Department of defence scientists will use a retired US Navy Seahawk helicopter to develop fatigue testing technologies, which could transform how military helicopters are managed with the potential to reduce maintenance costs and improve aircraft availability.
Minister for Defence Industry, Christopher Pyne, said the department of defence was investing $5 million over the next five years in this project, which could bring significant benefits for both military and civilian helicopter operators.
Nova Systems, Jack Thompson Engineering, Fortburn and Advanced VTOL were named by the minister as the Australian companies involved in the project.
“Department of defence scientists and engineers are developing a full-scale, structural fatigue test rig that can accurately replicate the loads and forces experienced by a helicopter in flight,” Minster Pyne said.
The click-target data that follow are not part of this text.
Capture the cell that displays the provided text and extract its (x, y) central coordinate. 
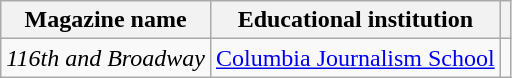
Educational institution (355, 20)
116th and Broadway (106, 58)
Columbia Journalism School (355, 58)
Magazine name (106, 20)
From the cell containing the given text, extract its center point as [x, y] coordinate. 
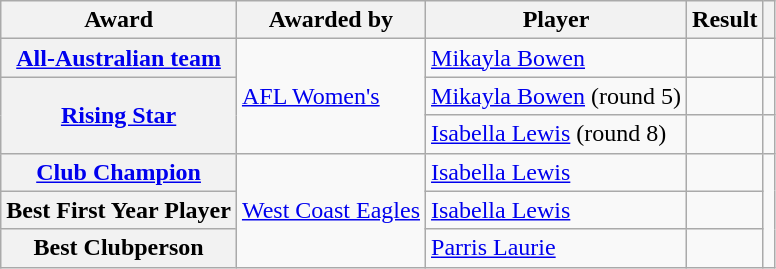
Mikayla Bowen [556, 58]
Isabella Lewis (round 8) [556, 134]
Rising Star [119, 115]
Mikayla Bowen (round 5) [556, 96]
Result [725, 20]
All-Australian team [119, 58]
Parris Laurie [556, 248]
Best Clubperson [119, 248]
Best First Year Player [119, 210]
Awarded by [330, 20]
Player [556, 20]
West Coast Eagles [330, 210]
AFL Women's [330, 96]
Club Champion [119, 172]
Award [119, 20]
Search for the cell housing the specified text and yield its [X, Y] center coordinate. 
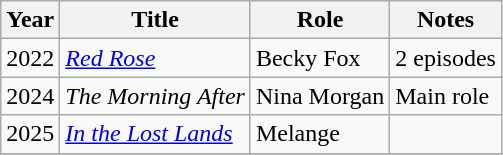
Red Rose [156, 58]
The Morning After [156, 96]
In the Lost Lands [156, 134]
Melange [320, 134]
Title [156, 20]
2025 [30, 134]
Year [30, 20]
Nina Morgan [320, 96]
2 episodes [446, 58]
2022 [30, 58]
Role [320, 20]
2024 [30, 96]
Notes [446, 20]
Main role [446, 96]
Becky Fox [320, 58]
Provide the (X, Y) coordinate of the cell's center where the given text is located.  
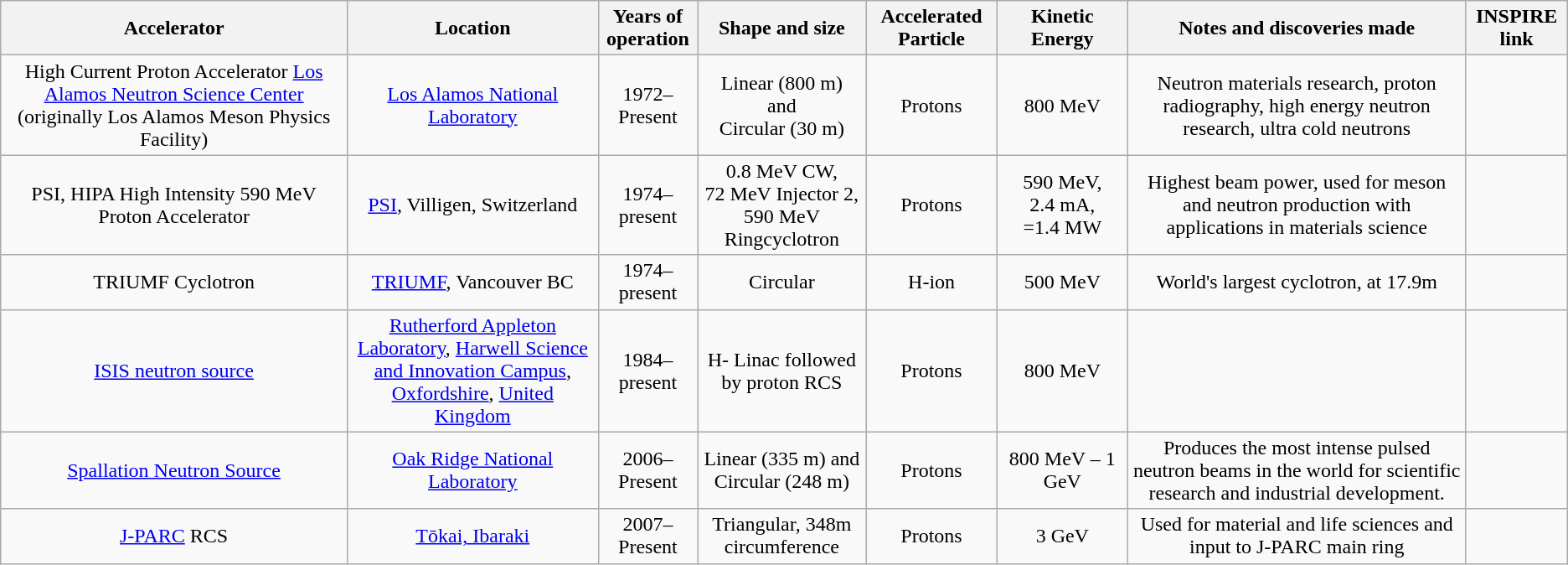
Accelerator (174, 28)
Accelerated Particle (931, 28)
Los Alamos National Laboratory (472, 106)
Oak Ridge National Laboratory (472, 470)
World's largest cyclotron, at 17.9m (1297, 281)
TRIUMF, Vancouver BC (472, 281)
0.8 MeV CW, 72 MeV Injector 2,590 MeV Ringcyclotron (782, 204)
Produces the most intense pulsed neutron beams in the world for scientific research and industrial development. (1297, 470)
Used for material and life sciences and input to J-PARC main ring (1297, 536)
Highest beam power, used for meson and neutron production with applications in materials science (1297, 204)
PSI, HIPA High Intensity 590 MeV Proton Accelerator (174, 204)
Triangular, 348m circumference (782, 536)
Rutherford Appleton Laboratory, Harwell Science and Innovation Campus,Oxfordshire, United Kingdom (472, 370)
1984–present (648, 370)
2007–Present (648, 536)
Shape and size (782, 28)
Linear (800 m)andCircular (30 m) (782, 106)
500 MeV (1062, 281)
Circular (782, 281)
INSPIRE link (1516, 28)
Years of operation (648, 28)
H-ion (931, 281)
J-PARC RCS (174, 536)
3 GeV (1062, 536)
H- Linac followed by proton RCS (782, 370)
ISIS neutron source (174, 370)
High Current Proton Accelerator Los Alamos Neutron Science Center (originally Los Alamos Meson Physics Facility) (174, 106)
Location (472, 28)
Spallation Neutron Source (174, 470)
Linear (335 m) andCircular (248 m) (782, 470)
Tōkai, Ibaraki (472, 536)
PSI, Villigen, Switzerland (472, 204)
Neutron materials research, proton radiography, high energy neutron research, ultra cold neutrons (1297, 106)
TRIUMF Cyclotron (174, 281)
Kinetic Energy (1062, 28)
590 MeV, 2.4 mA, =1.4 MW (1062, 204)
1972–Present (648, 106)
Notes and discoveries made (1297, 28)
2006–Present (648, 470)
800 MeV – 1 GeV (1062, 470)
“While full-scale fatigue tests are routinely conducted for fixed-wing aircraft, the complex, high-frequency flight loading of helicopters has been particularly challenging to replicate in the laboratory.
“Instead, helicopters are certified using conservative test methods that do not always fully predict the possibility of fleet damage.”
“The trial program, including the building of the innovative test rig and test demonstration, commenced late last year and will continue until 2022.
“The program aims not only to develop the capability to fully test and validate helicopter structures, but also to deliver innovations that may be applied to other areas such as the fatigue testing of fixed-wing aircraft.
“If successful, the technology could represent a considerable commercial opportunity for defence industry in Australia.”
The US Navy has supplied one of their aircraft for the research, and has expressed an interest in implementing full-scale fatigue testing of their entire fleet of Romeo Seahawk helicopters.